_TASK PROMPT_
Please work out how many lines of this material include "agent", and answer with that number by itself.

_DATA FOR ANALYSIS_

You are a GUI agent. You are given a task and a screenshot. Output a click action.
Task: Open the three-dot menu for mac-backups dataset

---

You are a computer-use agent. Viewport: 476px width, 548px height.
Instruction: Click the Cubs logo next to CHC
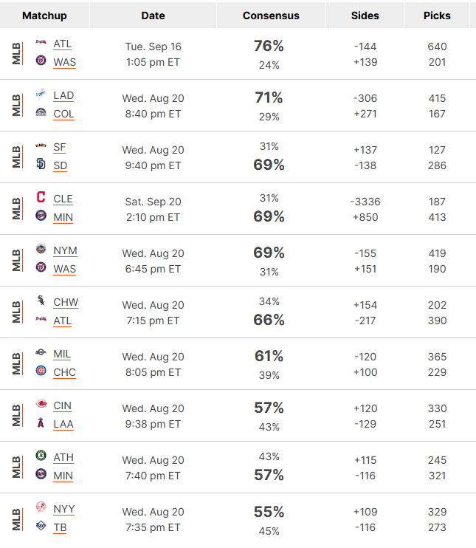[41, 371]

_RESPONSE AREA_
2